The defeat of the “caliphate” that the Islamic State claimed in Syria and Iraq is near defeat, US officials said at the Pentagon today.

Speaking at a news conference alongside chief Pentagon spokesperson Dana W. White, McKenzie noted significant progress, adding that the defeat-ISIS efforts are “very close to reaching an end state against the caliphate.”

“We have always said that our mission in Syria is the defeat of ISIS,” White said. “That is nearly here, but it’s not done.”

She reiterated the commitment to defeat the terrorists.

“We continue to be focused on the defeat of ISIS,” she said.

“ISIS remains a transregional threat, and the 71-nation coalition that’s fighting ISIS is committed to ensuring that we combat violent extremism wherever it is.”

10 COMMENTS

  1. Now the issue is what comes next – so many groups with different ideas and agendas, it is difficult to see how peace will last.

  2. Our forces should be withdrawn as soon as ISIS has been removed as a standing army I’m not sure we should get further involved in this mess, after all we have hardly covered ourselves in glory with intervention in recent years. We had our chance in Syria several years ago but Cameron and Obama bottled it. Now that the Russians are imbedded with Syrian forces there’s no hope of defeating Assad, the best i think will be some Bosnian style federation.

    • (Chris H) Mark – in fairness to Cameron (bear with me) he asked Parliament to allow further intervention in Syria. Sadly the Lefties and those more interested in party politics led by Milliband & Co led the defeat of that government motion by 285-272.

      If anyone ‘bottled it’ then it was Obama who, when informed of this decision, said ‘Oh shit. The British are NOT coming’ (unlike Paul Revere) and cancelled the planned Tomahawk attacks.

      • I don’t get the relatively recent trend of seeking parliamentary approval to launch military action. It’s a massive ‘back-covering’ exercise just in case things don’t work out as planned.
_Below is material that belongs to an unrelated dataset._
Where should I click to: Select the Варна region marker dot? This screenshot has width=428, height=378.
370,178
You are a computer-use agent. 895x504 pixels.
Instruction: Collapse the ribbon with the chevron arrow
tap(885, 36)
        It just opens us up to looking soft. If the PM thinks it’s the correct thing to do they should put their balls on the table and back themselves to have made the right decision. Some people in parliament would never sanction military action even if it was painfully obvious that it was required.

        I fear that when the inevitable IS whack a mole starts across North Africa we will have to wait for a debate and vote for each country we will need to go to (and it could be quite a few).
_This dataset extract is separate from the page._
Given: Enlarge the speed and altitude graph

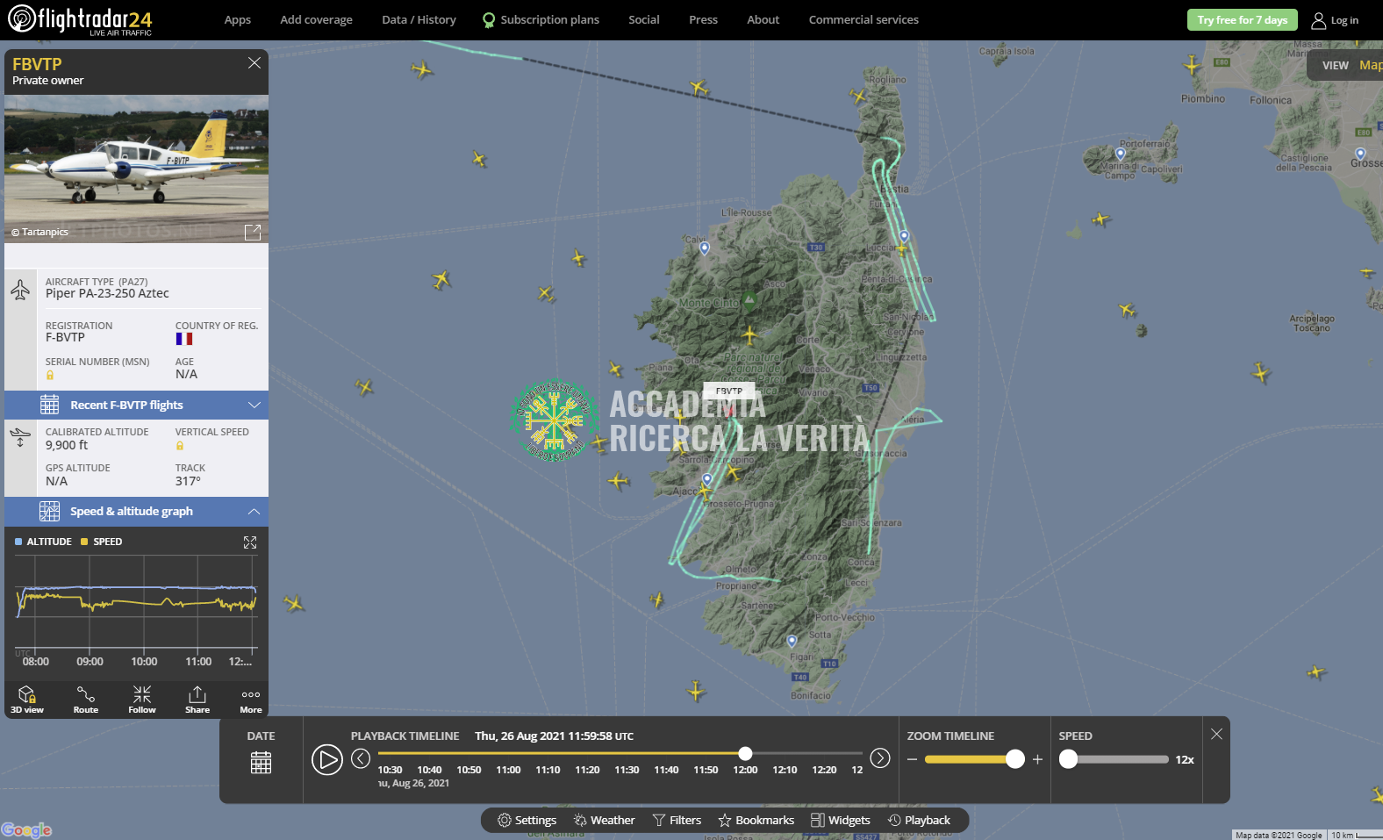Looking at the screenshot, I should [x=250, y=542].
        Sorry, I am a current serving Airman who gets frustrated by lefty luvvies. Rant over haha.

        • (Chris H) – The Lurker – well I fear you miss the point. A Prime Minister holds the Royal Prerogative to initiate military action when the country is attacked or we are threatened. However he / she cannot commit the country to war or aggressive military conduct. The Queen can of her own volition but it is doubtful she would without the support of the Prime Minister of the day. And they would need Parliamentary support in a Motion.

          Democracy can be a pain sometimes but its better than the rest.

      • Correct you can’t blame Cameron for labour voting down more action at the time … Its was corbyn Abbott and co who stopped more intervention when it was needed early on

  3. (Chris H) I see the Yanks are already setting out their stall to take all the credit for defeating ISIS. Same shit different day when in coalition with them. Its your fault when it goes Pear Shaped and its their victory when it goes well. It will be like the 12 other countries were never there….

  4. Not sure IS can be militarily defeated. Sure we can degrade and destroy their military capacity to take and hold ground in Iraq and Syria only for them to fade away and re-emerge in either North African countries like Libya, Egypt, Tunisia or the Philippines, Indonesia, Ethiopia, Mali etc. All of whom have current active Islamic terrorist insurgencies.
    This is more like a multi generational conflict of continuous warfare. Cutting off the head of the snake wherever it materialises. Until Islam and Western democracies can theologically and religiously tolerate each other nothing will change. The preaching of hatred has to stop.

    • Has nothing to do with them preaching. They have been screaming for thousands of years. What changed is the Saudis, Iranians, and wealthy citizens and religious leaders of other oil states keep these movements alive artificially.
      For example during the age of European colonialism the disparate movements of terrorists and separatists. They would occasionally crop up but be easily be smashed and forgotten often with local support. What changed? Whenever the Wahabists and much later the Ayatollahs got control of the oil and the rest of those economies, they redirected support to the most hardline of the Imams. Unlike in previous ages you can’t merely bomb an insurgentcy or launch a half hearted crackdown because they will cross the border. Then use their patrons near unlimited amounts of money to attack elsewhere or the same place once you leave. This means that unless European and the Asia-Pacific countries break their addictions to imported oil. Every campaign in order to be successful. Will have to wage every single counter-terrorism campaign full force and full commitment to root out all of the enemy. This is meant to show the population that their is simply nothing to be gained and everything to lose for engaging in terrorism.
      As it is the unending flow of money combined with unclear and restrictive rules of engagement. Has made it to where the West and the eastern countries like Egypt that are nominally supported by them, just chase the same jihadis around like a dog chasing it’s tail.